Szalai's insight goes deeper than simply a lambasting of Wall Street and speculators. What she sees is that the modern art of speculation is itself a progressive faith, one that believes in a quasi religious and mystical way in our ability to peer into the Future, to predict and to control the unknown. We have, she shows, an ever-greater belief in our technological and technical abilities to prepare for and thus improve our fate. As a result,
"Finance has given the future over to mathematics and supercomputers, which, like any other prosthetic god, bring with them the temptations of both recklessness and complacency. Our technologies belong to us; we create them, and they amplify our abilities and our reach, yet we exhibit a strange eagerness to relinquish our dominion over them, endowing them with a monstrous authority that demands our accommodation and surrender."
In the ambivalence toward technology that we both create and submit to, one hears Arendt's own insight that we humans possess a deep desire to overcome our human limitations. What Arendt worried about—already in in The Human Condition in 1958—was that we were finally nearing the stage of technological development when we seek to replace our human fallibility with an inhuman rationality. Clearly we have not yet reached that stage—if we ever will. Arendt did not think we would ever live in a fully inhuman world.
And yet, the desire to perfect ourselves persists, along with our human shame at our imperfections. We yearn to control and master the future, and one corollary of that is our deep wish to cede control over our lives to the hyper-rationality, objectivity, and reliability of machines. Machines do not get tired and do not make sloppy mistakes. Machines are not biased, and they don't cloud their judgments with emotions. It is for this reason that we are increasingly turning to machines to make our most important judgments—drive our cars, diagnose our illnesses, and write our news articles. Not only finance has "given the future over to mathematics and supercomputers," but also love and death are now to be subject to risk analysis, algorithmic prediction, and computer predictability.

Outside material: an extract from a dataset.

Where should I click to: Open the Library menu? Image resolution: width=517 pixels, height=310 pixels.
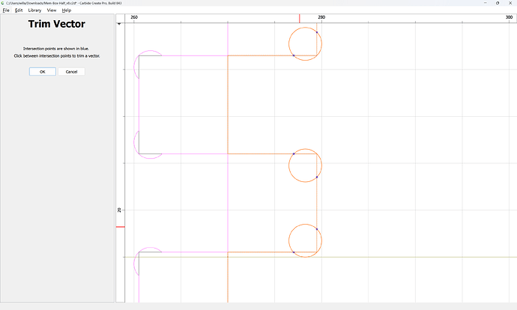pyautogui.click(x=34, y=10)
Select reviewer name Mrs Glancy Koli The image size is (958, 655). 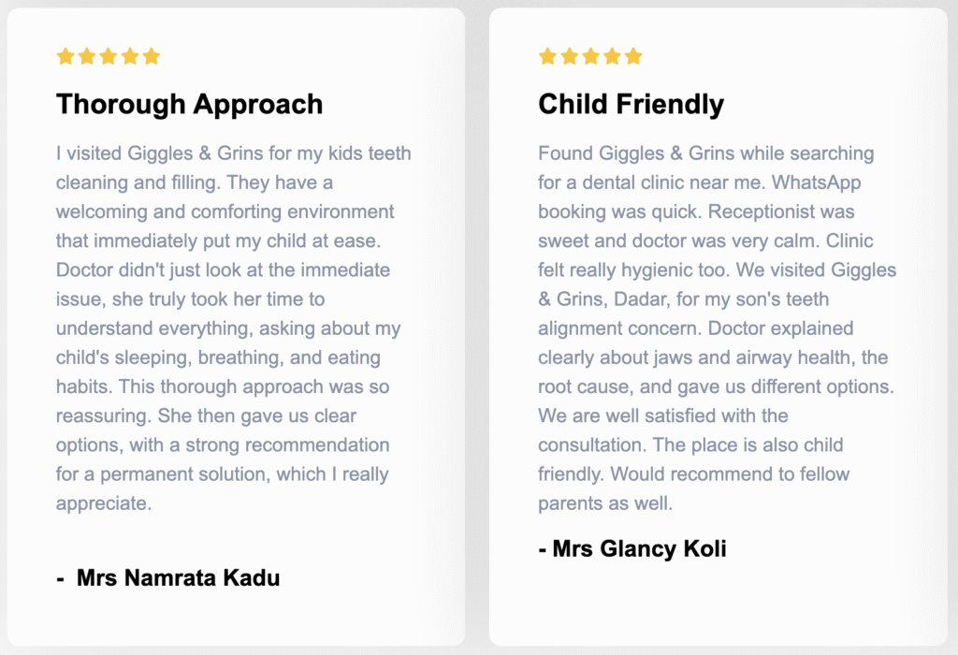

As we give over our future to machines, do we, as Marshall McLuhan wrote, give ourselves over to our inventions, and thus become slaves to ourselves? This is Szalai's conclusion. And yes, we are succumbing to our machines, the very machines we design and build. In doing so, we abandon our human freedom to our equally human desire for security and certainty. In Szalai's words, we give ourselves up to our "perverse urge to lose our uncomfortable selves." In doing so, in abandoning our human faculty of judgment to machines, we gain a measure of control, but we risk losing the activity of judgment that is the core of humanity.